Consider: Republican John Thune, South Dakota’s new senator, is a creationist. Will this earn him a seat on the Science, Technology, and Transportation Subcommittee? (Should creationists be given responsibility for the Department of Homeland Security’s research into biological terrorism?) His party comrade, senator-elect Tom Coburn of Oklahoma, supports the death penalty for physicians who perform abortions-a “pro-life” position. Newly-elected senator Jim DeMint of South Carolina wants to bar single mothers from teaching (“values” surely dictate that they earn their virtue, I mean living, as maids for married parents). Did “values” persuade the GOP House majority to repeal its rule against assigning leadership roles to congressmen indicted for felonies (their leader, Tom DeLay, is under criminal investigation). When these conservatives inveigh about “values,” they are usually reaching for their dogmas . . . or a political prophylactic.
Dissent magazine, a quarterly, doesn’t try to cover elections the way weeklies and monthlies do. Our job differs. It demands some immediate observations, but we also take a little time for deliberation. So our Spring issue will bring considerations about the unhappy state of post-election politics.
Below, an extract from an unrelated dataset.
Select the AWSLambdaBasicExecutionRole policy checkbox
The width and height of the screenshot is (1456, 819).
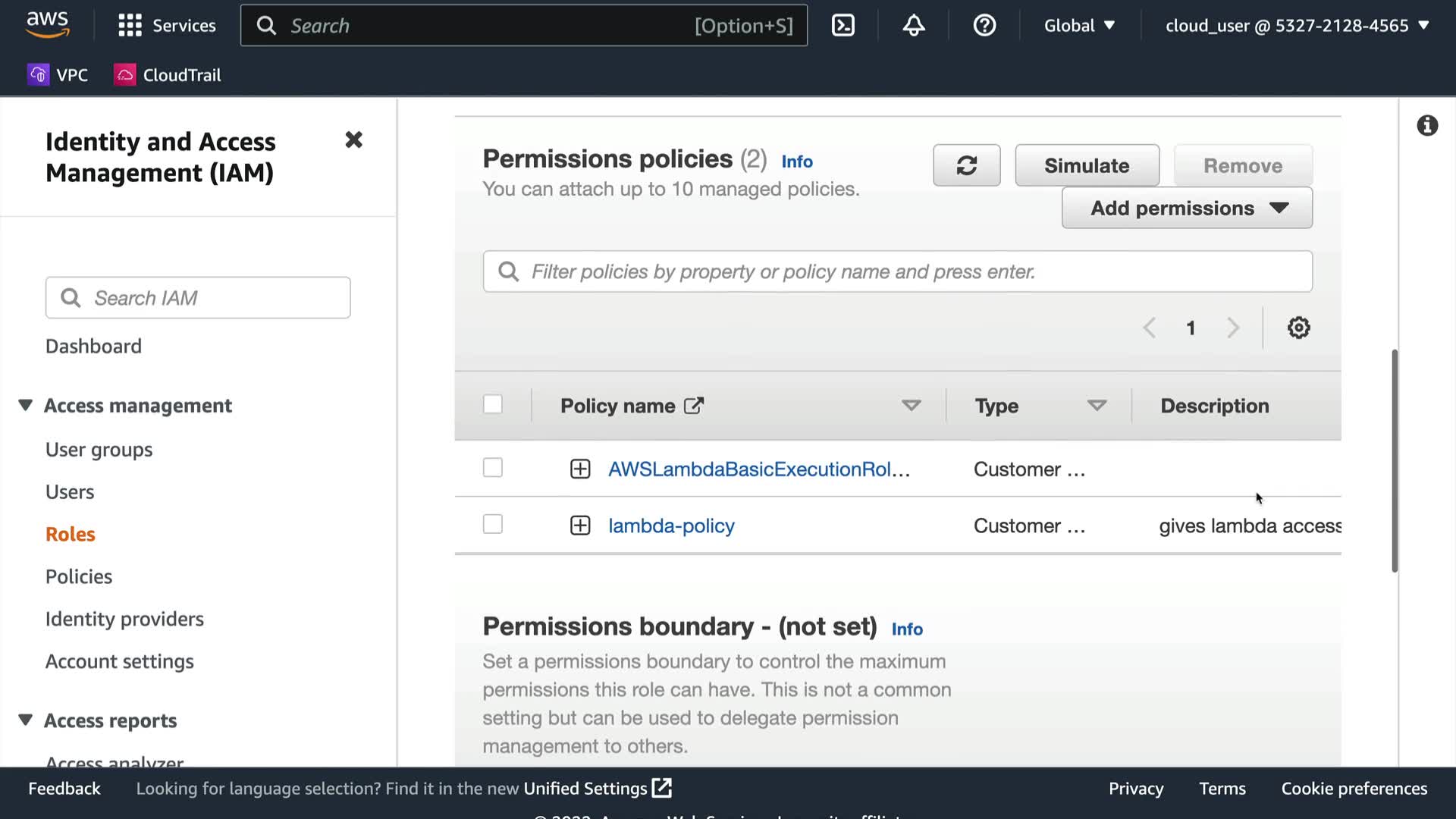click(x=493, y=468)
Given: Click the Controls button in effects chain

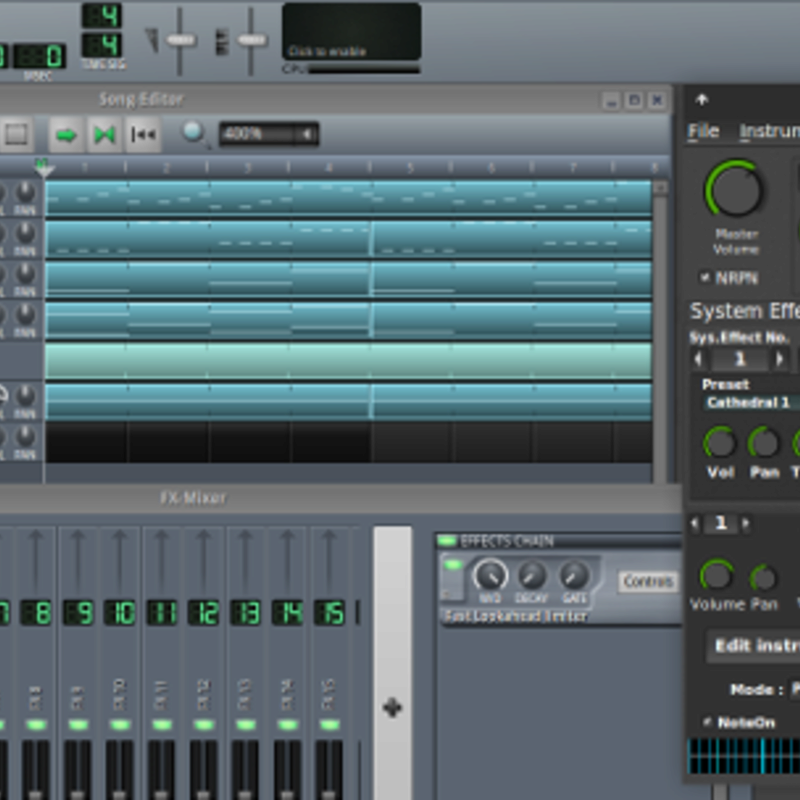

This issue presents articles that address some important, abiding concerns: Clifford Geertz examines the idea of the third world revolution; Andrei S. Markovits analyzes the trajectory of the European left; Joseph A. McCartin argues for “democratizing the demand for workers’ rights”; Susie Linfield explores the obscene “dance of civilizations” revealed by the scandal at Abu Ghraib; and we continue ...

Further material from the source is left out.